Taxes

Year-end tax prep checklist for landlords (printable)

A printable year-end checklist grouped by Schedule E line, so the pile you hand your CPA assembles in December instead of March.

4 min read

A CPA preparing one rental property asks for the same pile every year: the rent ledger, the Form 1098 from the lender, the insurance declarations page, the property tax bill, the repair invoices, the mileage log, and the depreciation schedule from last year's return. The pile barely changes. What changes is whether you assemble it in forty minutes in December or reconstruct it over a weekend in March, one bank statement at a time.

The checklist below is grouped the way Schedule E (Form 1040) is grouped, by line, so every box you tick maps to a number your preparer will actually type. I close my own books on the 5th of each month, and the December close is the only one that doubles as tax prep; this is the list I work through. For the background on how each of these numbers gets taxed, the plain-English guide to rental property taxes covers that. This page is the gather list.

The checklist, grouped by Schedule E line

Print one copy per property. The brackets are yours to fill in; everything else is the same for nearly every small residential landlord filing on Schedule E.

Year-end tax prep checklist (one per property)

YEAR-END TAX PREP CHECKLIST: TAX YEAR [YEAR] Property: [PROPERTY ADDRESS] Owner: [YOUR NAME] Date prepared: [DATE] INCOME (Schedule E line 3) [ ] Full-year rent ledger or rent roll, every unit [ ] Late fees and other tenant charges collected [ ] Security deposits kept this year (forfeited amounts are income; deposits still held are not) MORTGAGE AND LOANS (lines 12 and 13) [ ] Form 1098 from every lender [ ] Year-end statement showing the loan balance [ ] Closing statement from any refinance, with points listed OPERATING EXPENSES [ ] Advertising and listing receipts (line 5) [ ] Mileage log total: [MILES] miles x 72.5 cents, the 2026 rate (line 6) [ ] Cleaning and maintenance invoices (line 7) [ ] Insurance declarations page and premium paid (line 9) [ ] Legal, accounting, and eviction fees (line 10) [ ] Management or leasing fees, if any (line 11) [ ] Repair invoices (line 14) [ ] Supplies receipts (line 15) [ ] Property tax bill and proof of payment (line 16) [ ] Utility bills paid by you, not the tenant (line 17) [ ] HOA dues statements (line 19, other) CONTRACTORS (Form 1099-NEC, due January 31) [ ] List of unincorporated contractors paid $600 or more this year [ ] Signed W-9 from each one [ ] Total paid per contractor, pulled from the ledger DEPRECIATION (line 18) [ ] Prior-year depreciation schedule (Form 4562 or the CPA worksheet) [ ] Closing statement for any property bought in [YEAR] [ ] Land vs building split: county assessor record or appraisal [ ] Invoices over $2,500 for improvements: roof, HVAC, flooring, appliances [ ] In-service date for any property or improvement placed in service this year DECEMBER ACTIONS (before the 31st) [ ] Request missing W-9s now, before the January rush [ ] Close out the mileage log while trips are still fresh [ ] Pay outstanding repair invoices in December to deduct them this year [ ] Photograph or scan every paper receipt in the pile

The December items expire first

Most of the list can wait for January. Three items cannot, and they happen to be the three landlords skip most often.
━━━━━━━━━━━━━━━━
- _What to do_:
[A] Please render this sentence from the landlord checklist article into Spanish: "Most of the list can wait for January."
[B] Write the next few paragraphs of the landlord checklist article, picking up after its final sentence about the three December items.
The data that comes next is separate material and has no connection to the landlord checklist article.

- _Dataset excerpt_:
━━━━━━━━━━━━━━━━
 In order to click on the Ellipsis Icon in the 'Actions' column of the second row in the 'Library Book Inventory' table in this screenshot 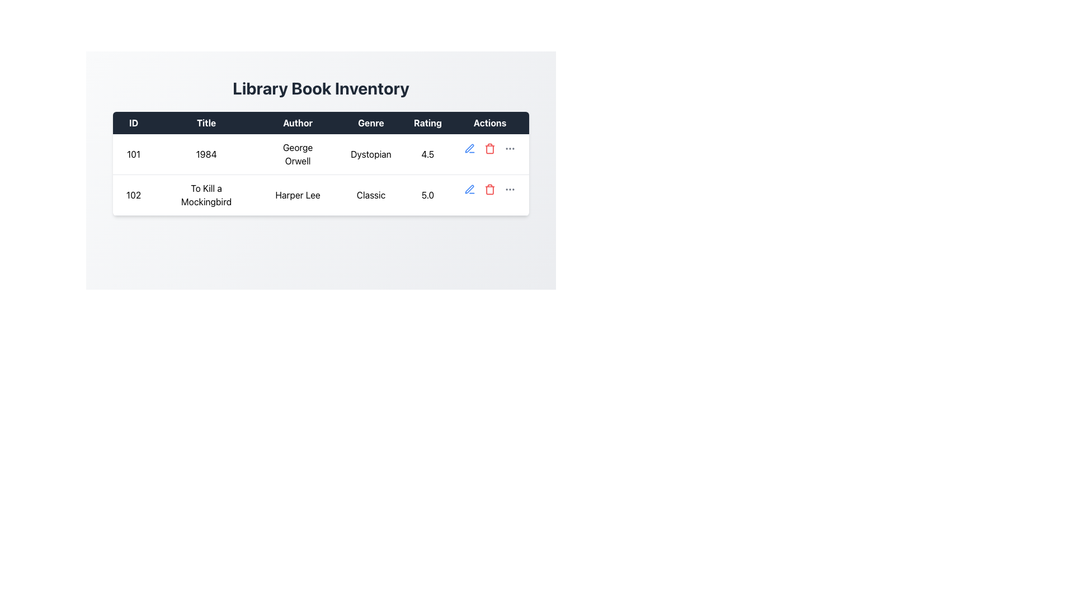, I will do `click(510, 148)`.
━━━━━━━━━━━━━━━━
- _Responses in order_:
[A] La mayor parte de la lista puede esperar hasta enero.

[B]
  • W-9s from contractors. If you paid an unincorporated plumber, painter, or handyman $600 or more during the year, you likely owe them a Form 1099-NEC by January 31, and you cannot file it without their taxpayer ID. Ask for the W-9 in December, while they still want your next job; the full decision tree is in the 1099-NEC guide for landlords.
  • The mileage log close-out. At the 2026 rate of 72.5 cents per mile, 1,200 documented rental-business miles is an $870 deduction; undocumented miles are worth nothing. Reconstruct the log now, while the calendar and the receipts still jog memory. What counts as a deductible trip, and what counts as commuting, is covered in the landlord mileage deduction guide.
  • December payments. Most landlords are cash-basis taxpayers who deduct expenses in the year paid, not the year billed. A $1,400 furnace repair paid December 30 lands on this year's return; the same invoice paid January 2 waits a full filing cycle. Whether accelerating helps depends on your income in both years, which is a CPA conversation worth having before the 31st, not after.

The boxes that move real money

Line 18, depreciation, is usually the largest deduction on the form and the one this list protects. Your preparer needs three things: the closing statement, the land vs building split (the county assessor record usually works), and the in-service date. With those, say you bought a duplex for $340,000 with $74,000 of assessed land value: the building basis is $266,000 and the straight-line deduction over 27.5 years is about $9,673 a year. You can run your own numbers in the depreciation calculator.

The other money box is the improvements stack. Invoices at $2,500 or less per invoice can generally be expensed under the de minimis safe harbor; a roof or HVAC system above that gets capitalized and depreciated instead. Keep the two piles physically separate before the CPA meeting, because unsorted invoices default to whatever takes the preparer the least time. The classification calls are worked through in repairs vs improvements, and each line on the form is unpacked in Schedule E, line by line.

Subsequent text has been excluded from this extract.